I certainly dont want to create content for contents sake, vs actually apply SOME sort of useful knowledge into a short video for folks to watch!  Also have the double challenge of trying to make a topic on timeshares or timesharing somewhat interesting, or at the very least entertaining!

I sure wish I was better at not using "ah" and "uhm" when I just talk as it would make it much much easier to record if I could just chat about the subject.  That said, ive seen how many takes some of the most popular youtube folks go thru to get one working clip, so maybe im not alone in wishing I were better at talking without a script!  So I may be just kidding myself in thinking I could churn anything out with one or two attempts!  (even episode two required 4 or 5 takes, and i was just reading off a script I wrote)

perhaps Ill mix it up a bit over the next few attempts and see if I am able to produce better results.  they say practice makes perfect!


----------



## dioxide45 (Jun 26, 2022)

Ah and uhm are fillers that are used while you are thinking of what to say. Do a search on Google on how to avoid saying them. One thing is to talk more slowly to give your mind time to catch up to what you are saying. If you are using a video editing program, you can also trim out the ahs and uhms with a simple cut.
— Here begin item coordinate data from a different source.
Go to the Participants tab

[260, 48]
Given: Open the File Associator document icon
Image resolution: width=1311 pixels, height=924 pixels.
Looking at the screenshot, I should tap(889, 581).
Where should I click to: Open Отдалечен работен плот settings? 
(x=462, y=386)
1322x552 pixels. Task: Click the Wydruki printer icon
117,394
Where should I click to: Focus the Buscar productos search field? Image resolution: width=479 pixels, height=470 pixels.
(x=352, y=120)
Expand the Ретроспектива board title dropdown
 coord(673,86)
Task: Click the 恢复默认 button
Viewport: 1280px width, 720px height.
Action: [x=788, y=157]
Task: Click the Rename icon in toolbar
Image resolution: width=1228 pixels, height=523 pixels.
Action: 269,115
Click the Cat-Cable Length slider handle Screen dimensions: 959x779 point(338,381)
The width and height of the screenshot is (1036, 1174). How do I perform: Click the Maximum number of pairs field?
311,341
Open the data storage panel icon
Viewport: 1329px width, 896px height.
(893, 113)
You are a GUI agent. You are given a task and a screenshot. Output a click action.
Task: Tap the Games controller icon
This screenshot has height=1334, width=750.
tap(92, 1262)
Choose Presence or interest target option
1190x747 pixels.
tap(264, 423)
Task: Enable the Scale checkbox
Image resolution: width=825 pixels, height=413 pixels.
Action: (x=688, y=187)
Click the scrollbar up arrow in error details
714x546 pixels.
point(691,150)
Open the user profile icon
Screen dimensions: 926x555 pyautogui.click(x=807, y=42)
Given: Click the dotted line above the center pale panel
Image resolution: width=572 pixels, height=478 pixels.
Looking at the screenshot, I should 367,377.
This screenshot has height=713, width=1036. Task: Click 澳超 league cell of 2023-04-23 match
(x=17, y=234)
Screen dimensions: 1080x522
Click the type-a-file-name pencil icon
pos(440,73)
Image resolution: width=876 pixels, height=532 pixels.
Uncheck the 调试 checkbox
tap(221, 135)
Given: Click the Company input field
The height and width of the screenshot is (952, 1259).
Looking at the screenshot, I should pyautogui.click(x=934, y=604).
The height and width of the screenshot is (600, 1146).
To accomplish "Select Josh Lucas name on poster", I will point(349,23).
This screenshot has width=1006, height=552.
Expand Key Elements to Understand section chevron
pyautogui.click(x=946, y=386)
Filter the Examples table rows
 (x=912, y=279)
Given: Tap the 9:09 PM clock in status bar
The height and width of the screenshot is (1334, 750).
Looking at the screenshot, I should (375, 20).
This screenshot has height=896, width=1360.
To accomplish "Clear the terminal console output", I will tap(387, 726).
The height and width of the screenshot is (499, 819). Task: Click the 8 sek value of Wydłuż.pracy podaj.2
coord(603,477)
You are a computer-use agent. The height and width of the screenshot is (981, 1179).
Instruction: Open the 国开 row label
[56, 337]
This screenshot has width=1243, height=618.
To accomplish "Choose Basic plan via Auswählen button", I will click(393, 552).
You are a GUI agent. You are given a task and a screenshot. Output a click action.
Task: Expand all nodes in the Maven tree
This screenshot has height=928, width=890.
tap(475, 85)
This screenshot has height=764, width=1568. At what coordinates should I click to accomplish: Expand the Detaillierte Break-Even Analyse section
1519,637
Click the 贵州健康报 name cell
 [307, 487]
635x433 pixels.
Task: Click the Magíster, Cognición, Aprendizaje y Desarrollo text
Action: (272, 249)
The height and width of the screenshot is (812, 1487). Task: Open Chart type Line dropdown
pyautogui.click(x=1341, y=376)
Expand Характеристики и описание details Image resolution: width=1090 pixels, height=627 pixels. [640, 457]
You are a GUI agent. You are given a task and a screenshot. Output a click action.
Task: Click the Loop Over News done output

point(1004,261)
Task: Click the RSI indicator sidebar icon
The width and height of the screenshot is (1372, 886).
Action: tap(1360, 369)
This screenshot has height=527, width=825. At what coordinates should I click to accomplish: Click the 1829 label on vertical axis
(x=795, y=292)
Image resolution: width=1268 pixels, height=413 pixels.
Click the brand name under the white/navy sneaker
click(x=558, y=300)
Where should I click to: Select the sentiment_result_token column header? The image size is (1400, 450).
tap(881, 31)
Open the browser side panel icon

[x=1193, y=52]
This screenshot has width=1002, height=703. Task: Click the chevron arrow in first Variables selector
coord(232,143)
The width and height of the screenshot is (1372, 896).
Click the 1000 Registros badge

For the most part people won't notice or care that there is a blip in the video and it provides for a better delivery.

I have found when recording video that I don't usually say ah or uhm at all, but I am finding other words I use instead like "so" and even "keep in mind". Odd

Another bit of feedback I have on the video is figure out how to make it fill the entire video player. It looks like it may be a 720 recording rendered at 1080. Making yourself larger in the frame is also good. You don't want to be a little talking head way down at the bottom. This may require purchasing additional equipment that can zoom or sitting closer to the camera.


----------



## TUGBrian (Jun 26, 2022)

been doing a ton of reading today, discovered that the most likely cause of the blurry video is poor lighting so we will see about updating that!

also plan to update the microphone vs the built in one on the video camera, that should at least i hope improve the voice sounds.

i actually chose my head in the corner specifically, i figured if im going to add more slices of photos/instructions/etc in some videos...id like to have the space for it.  Id be mortified to click on a video that was 95% my face in the picture!  but maybe that will play better!  Ill keep tinkering with it.  hope to just make it a little better each time, and perhaps more folks will enjoy it a bit more each time!

keep the feedback coming, ill listen to it all and implement any changes i can for improving!


----------



## dioxide45 (Jun 26, 2022)

TUGBrian said:


> been doing a ton of reading today, discovered that the most likely cause of the blurry video is poor lighting so we will see about updating that!
> 
> also plan to update the microphone vs the built in one on the video camera, that should at least i hope improve the voice sounds.
> 
> ...


Lighting and sound are perhaps the two most important things you can invest in. There are plenty of lighting kits you can buy on Amazon for around a hundred bucks. Also check out YouTube for YouTube video creation. Think Media does a lot of tech gear videos for creating online video.


----------